Gopabandhu was born in a middle class Brahmin family of village Suando in Puri District in the year 1877. His father’s name was Daitary Das and he was pious person. Gopabandhu lost his mother while he was a child. He was a born poet, so he considered river Bhargavi that flowed by the side of Suando, as his mother, and composed several poems on that river. After matriculation, he joined the Ravenshaw Collage at Cuttack. While he was studying there, he occasionally used to visit a very wealthy and magnanimous person of that time named Ram Chandra Das. Ram babu took pleasure in talking to students and helping them. Once, when Gopabandhu and several other students were sitting near him, Ram babu asked one by one what he proposes to do after completion of study. Some said service, some said business, some wanted to be engineers, but Gopabandhu alone replied “I will serve my countrymen”. This highly impressed Ram Babu. He gave him all he needed unasked for. After graduation, with the patronage of Ram babu, Gopabandhu passed B.L. from Calcutta. While studying law at Calcutta he was shocked to see the miserable condition of the Oriya labourers there. So, while studying, he devised various means for betterment of their condition.
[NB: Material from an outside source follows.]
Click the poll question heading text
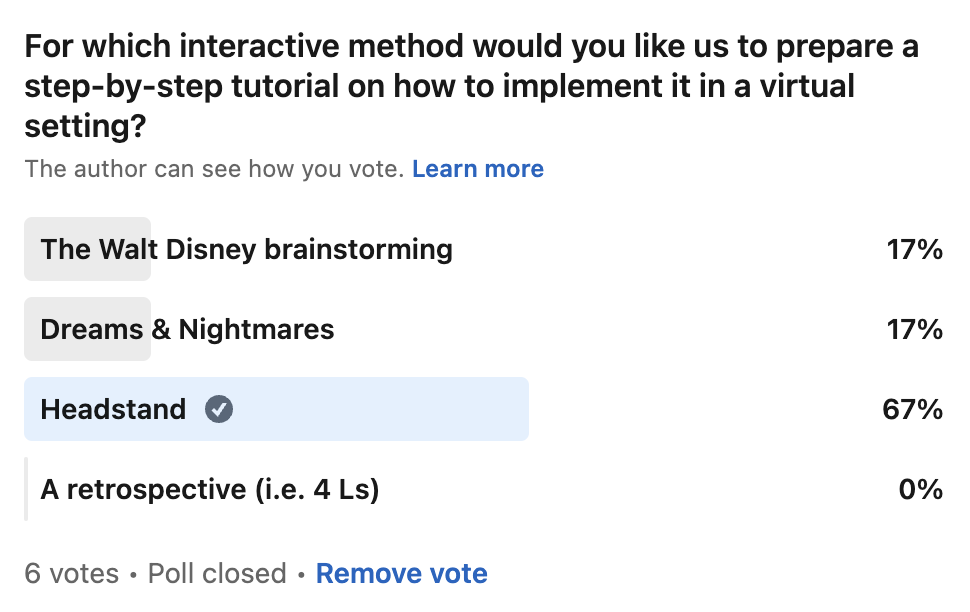This screenshot has width=970, height=612. click(x=471, y=86)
On return from Calcutta, he worked for a short time as a teacher at Nilagiri High School. Then he was appointed as the State lawyer of Mayurbhanj. But his aim was not earning money but serving his countrymen. So, in 1916 he got elected as a member of the then Bihar and Orissa Legislative Council. At that time, he also started an ideal educational institution at Satyabadi of Puri District. Here he followed the forgotten teaching system of our ancient sages which includes self-help, simple living, high thinking and social service besides prescribed curriculum. His Vana Vidyalaya of Satyabadi became so famous that Sir Edward Gait, the then Governor of Bihar and Orissa, came to see it for himself.
Gopabandhu joined Gandhiji’s non-co-operation movement and courted imprisonment several times. To express public grievances and to expose the misdeeds of the British Government, he started a weekly newspaper named “Samaj” in 1919, which today is the most popular and widely circulated daily of Orissa.
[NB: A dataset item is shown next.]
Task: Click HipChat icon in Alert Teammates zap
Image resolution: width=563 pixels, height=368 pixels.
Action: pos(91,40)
Whenever any news of flood or drought reached Gopabandhu, he personally rushed to the spot and personally arranged necessary relief. He wanted to keep nothing for himself, or for his relation So, prior to his death in June 1927, by a will he dona the Satyabadi Press and the Samaj to a social service body called Lok Sevak Mandal started by the famous patriot Lala Lajpat Rai. This proves how selfless and sympathetic Gopabandhu was
Gopabandhu is no more in his mortal form today. But his statues are erected all over Orissa. He has set an ideal which each honest and patriotic Oriya should follow.